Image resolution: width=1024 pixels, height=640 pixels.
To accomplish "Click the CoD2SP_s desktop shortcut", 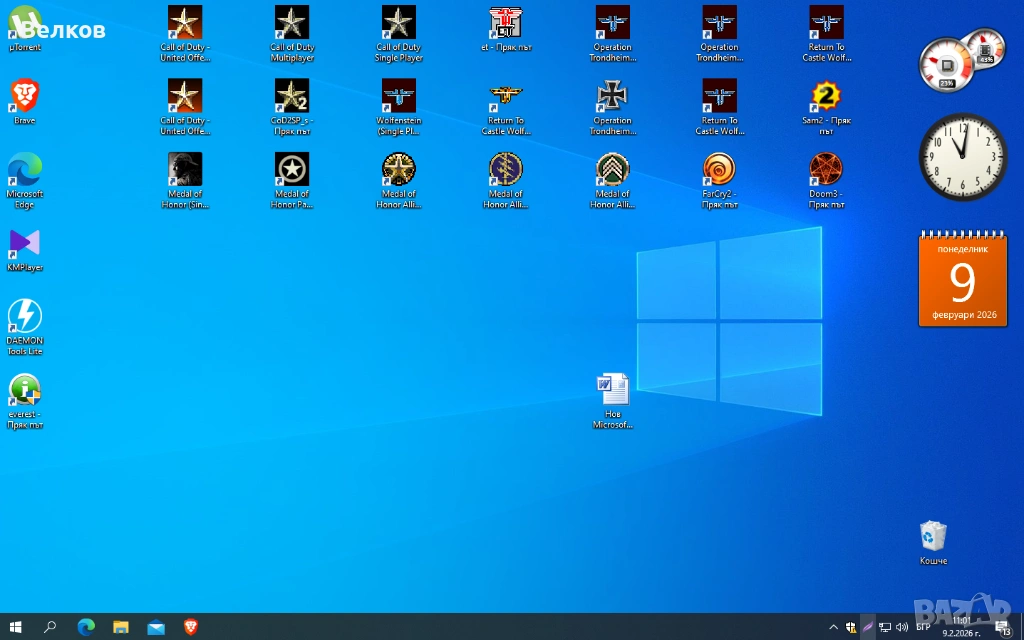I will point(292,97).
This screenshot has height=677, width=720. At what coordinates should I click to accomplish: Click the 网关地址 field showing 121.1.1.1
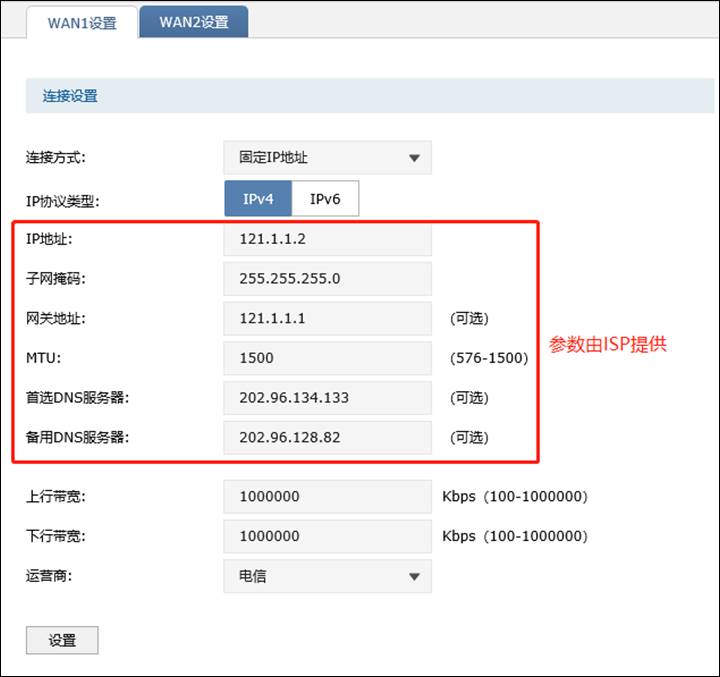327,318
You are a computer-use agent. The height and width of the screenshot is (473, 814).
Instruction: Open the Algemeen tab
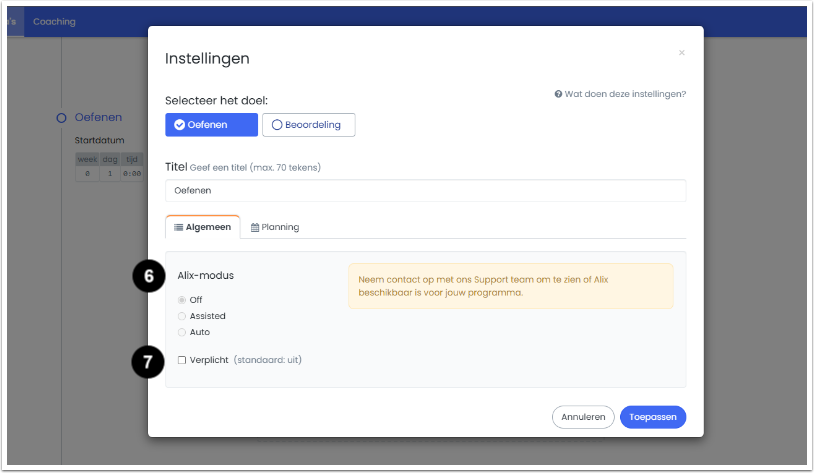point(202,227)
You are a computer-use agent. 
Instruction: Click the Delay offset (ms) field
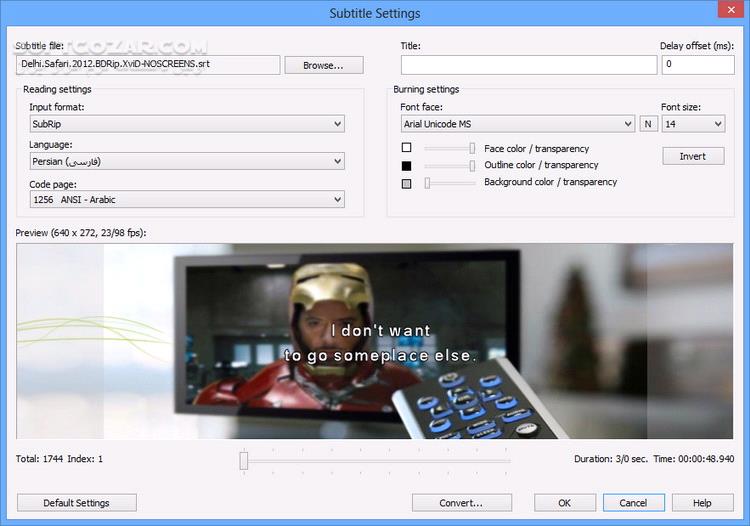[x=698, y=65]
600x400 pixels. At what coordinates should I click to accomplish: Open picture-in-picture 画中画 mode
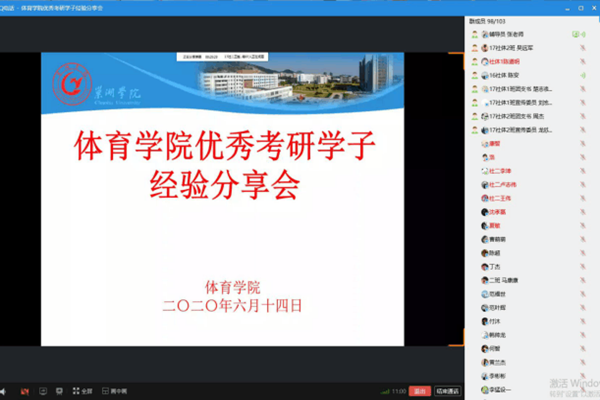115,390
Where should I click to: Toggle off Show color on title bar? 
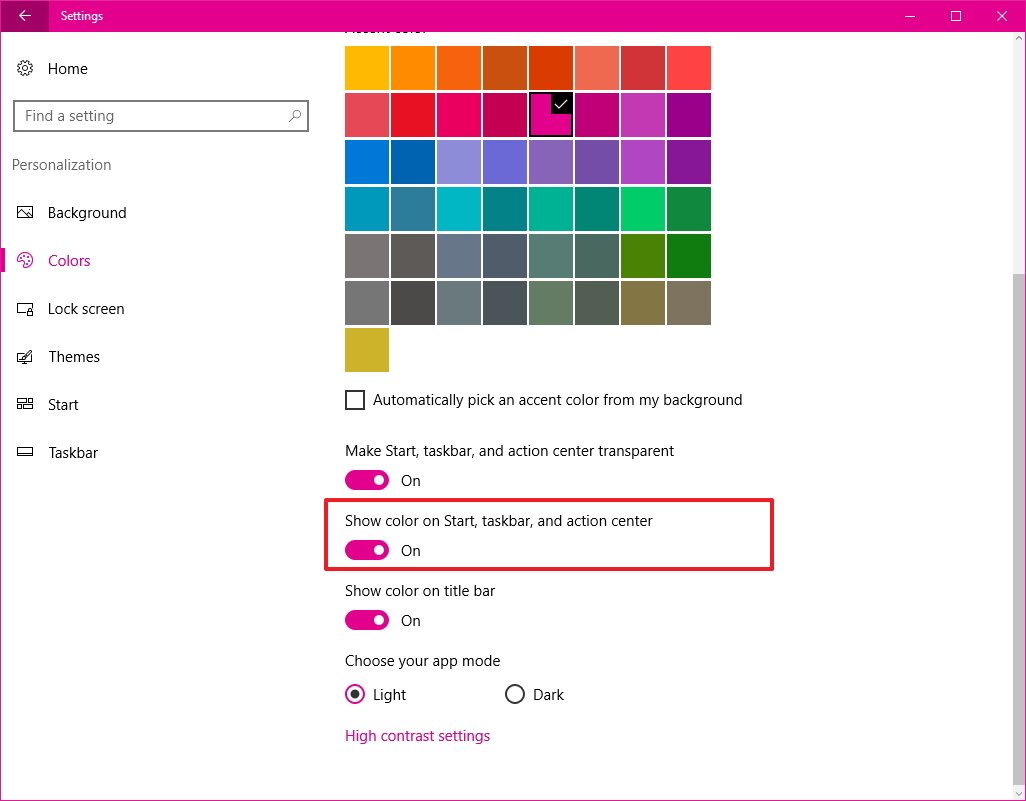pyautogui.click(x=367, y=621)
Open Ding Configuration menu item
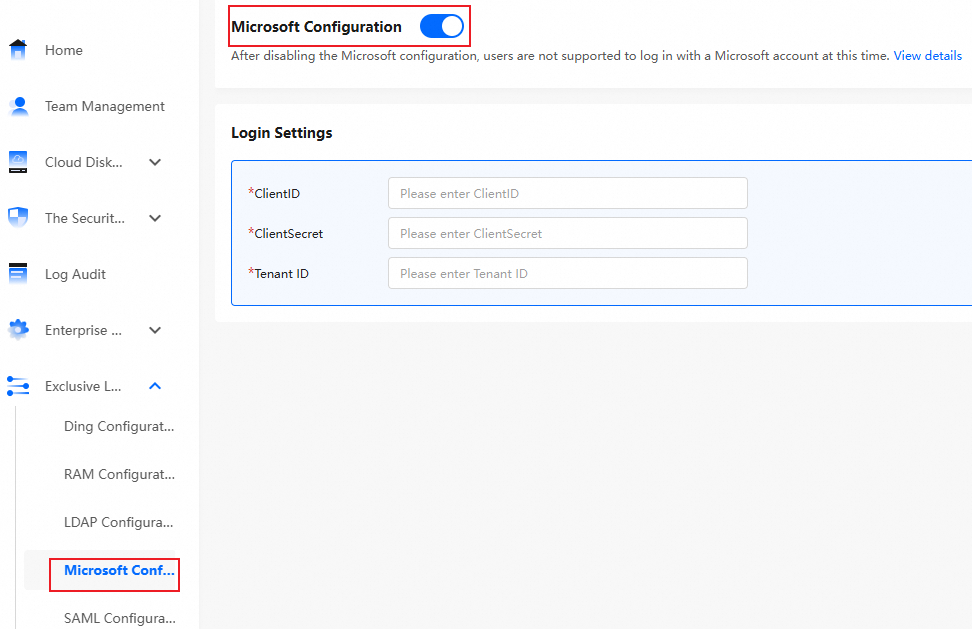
+ + +
## REQUIRED WORK
Go line by line through the records above and copy each one containing "agent".

## OUTPUT FOR THIS TASK
You are a computer-use agent. The height and width of the screenshot is (473, 814).
You are a computer-use agent. 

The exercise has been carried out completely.